Além do domínio técnico, segundo os entrevistados, o professor formador precisa dominar os elementos estéticos que compreendem a organização da aula. Caso um sujeito domine bem as ferramentas tecnológicas, ou mesmo os conceitos matemáticos, isso não implica dizer, necessariamente, que ele é um bom professor de matemática. Além do domínio técnico, é preciso conhecer maneiras de socializar esse conhecimento e o direcionar para a construção autônoma de conhecimentos.

Os formadores entrevistados destacam a necessidade de estruturar a exploração das ferramentas e conceitos matemáticos, de modo que a exploração parta do simples para o complexo. Eles defendem que as atividades elaboradas para exploração sejam interessantes e apresentem um nível de dificuldade adequado ao nível da turma, para que o professor em formação se envolva na exploração da ferramenta.

Segundo o relato dos entrevistados, é comum que, durante as aulas, surjam problemas com a rede de internet, hardware ou software. Nesse sentido, destacam que o professor formador precisa ser capaz de planejar as aulas de modo a minimizar as adversidades, além de incluir em seu planejamento outras possibilidades para prosseguir a aula, caso surja um problema sem solução imediata.

O coletivo expõe a preocupação dos professores formadores no que diz respeito ao uso de modelos representados pelo material didático manipulável ou por ferramentas tecnológicas, pois o significado que o aluno atribui ao modelo pode levá-lo a construir um conceito matemático errado ou a uma repetição mecânica e sem significado.

Desse modo, os entrevistados apontam a necessidade de trabalhar a análise crítica das diversas ferramentas tecnológicas (softwares utilitários, softwares educacionais, ferramentas de busca, internet, redes sociais, calculadora, entre outros), de modo que os futuros professores desenvolvam o domínio técnico e didático para que o uso das ferramentas tecnológicas seja potencializado.
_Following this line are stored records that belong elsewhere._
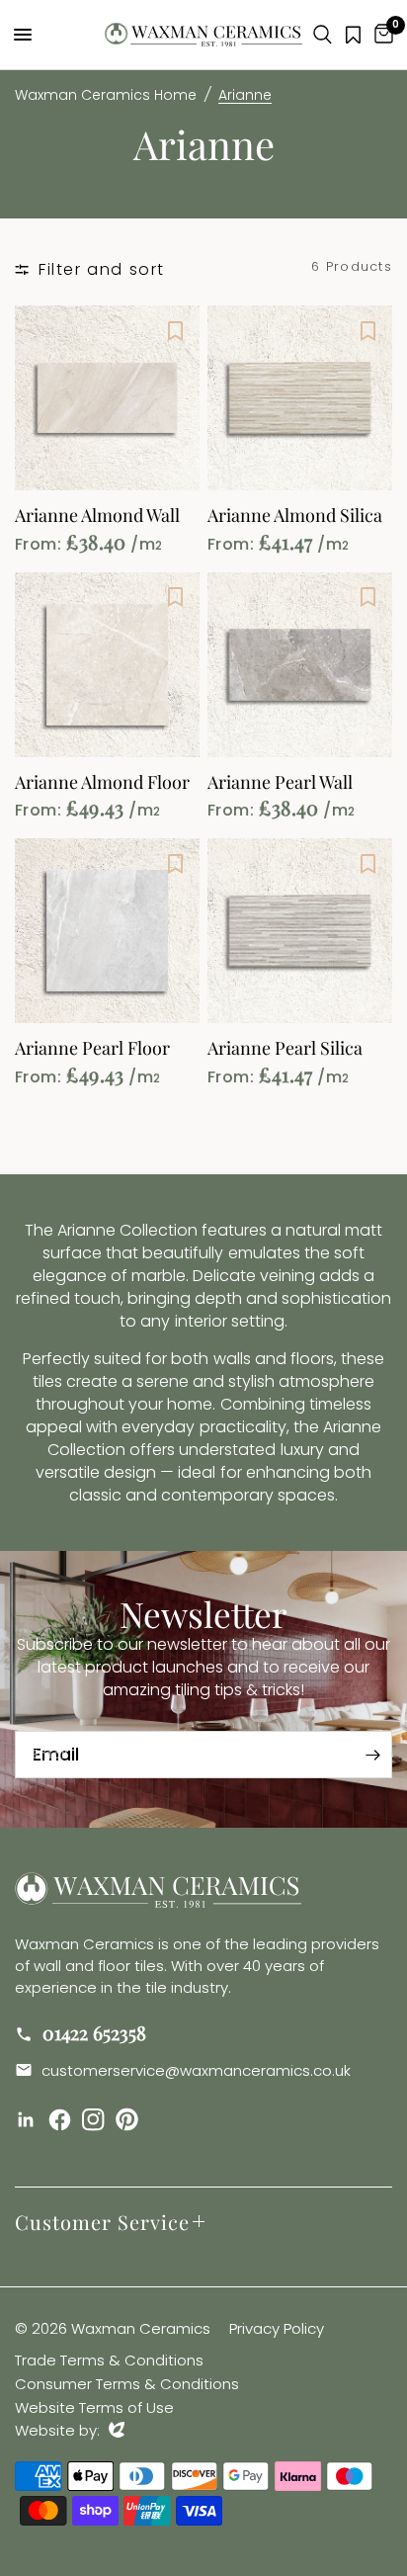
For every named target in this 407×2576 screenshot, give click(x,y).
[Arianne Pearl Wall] (299, 664)
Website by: (69, 2430)
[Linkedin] (29, 2120)
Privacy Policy (276, 2328)
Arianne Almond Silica (294, 516)
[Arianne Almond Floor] (107, 664)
Segundo eles:

É indispensável você fazer uma discussão do potencial da tecnologia para o ensino, como utilizá-la e tentar que seja sempre uma postura construcionista. Têm que ter a parte de conhecimento matemático, porque, às vezes, a gente se dedica muito à parte técnica da informática e se distancia um pouco do conteúdo, e o principal é o conteúdo. [...] precisa ter um cunho teórico e outro mais prático, sempre ressaltando que a máquina não faz tudo, a tecnologia não faz tudo. Ela potencializa uma série de situações, mas é extremamente importante e cada vez mais complexa a figura do professor. [Discurso do Sujeito Coletivo - Ideia Central: professor mediador, 2019].

Outro aspecto suscitado é a importância de o professor formador "conhecer a realidade da educação básica", a necessidade de contextualização da abordagem tecnológica durante a formação inicial. De acordo com os formadores entrevistados, para conhecer a realidade da escola básica, a observação não é suficiente. Para eles, a construção de parcerias, em que as ideias e experiências do professor da educação básica sejam consideradas e debatidas, é de extrema importância.

As atividades de investigação e resolução de problemas também foram sugeridas pelos entrevistados como essenciais para a disciplina. Esse tipo de atividade foi mencionado de maneira unânime, direta ou indiretamente, talvez por possibilitar um maior envolvimento ativo do aluno com a aprendizagem, o que pode facilitar a construção de conhecimento.

Para os entrevistados:

Do ponto de vista didático, que o professor vincule aquilo que está fazendo na Disciplina com o que realmente o licenciando vai precisar para a sala de aula. Isso aí é fundamental. Nessa perspectiva, seria importante uma parte mais teórica, depois, uma parte mais prática, sempre gerando discussões sobre as concepções do uso de tecnologia, envolvendo os grupos de alunos nessa discussão. Poderíamos, também, utilizar uma metodologia baseada na investigação matemática ou na resolução de problemas. Ou mesmo que os alunos pensem no uso de determinadas tecnologias e proponham um projeto a ser desenvolvido. Aí, a partir do desenvolvimento de projetos, eles vão aprendendo a lidar com a tecnologia, tanto naquilo que eles mesmos estão propondo nos grupos, quanto no que os demais estão fazendo. [Discurso do Sujeito Coletivo - Ideia Central: orientação didática, 2019].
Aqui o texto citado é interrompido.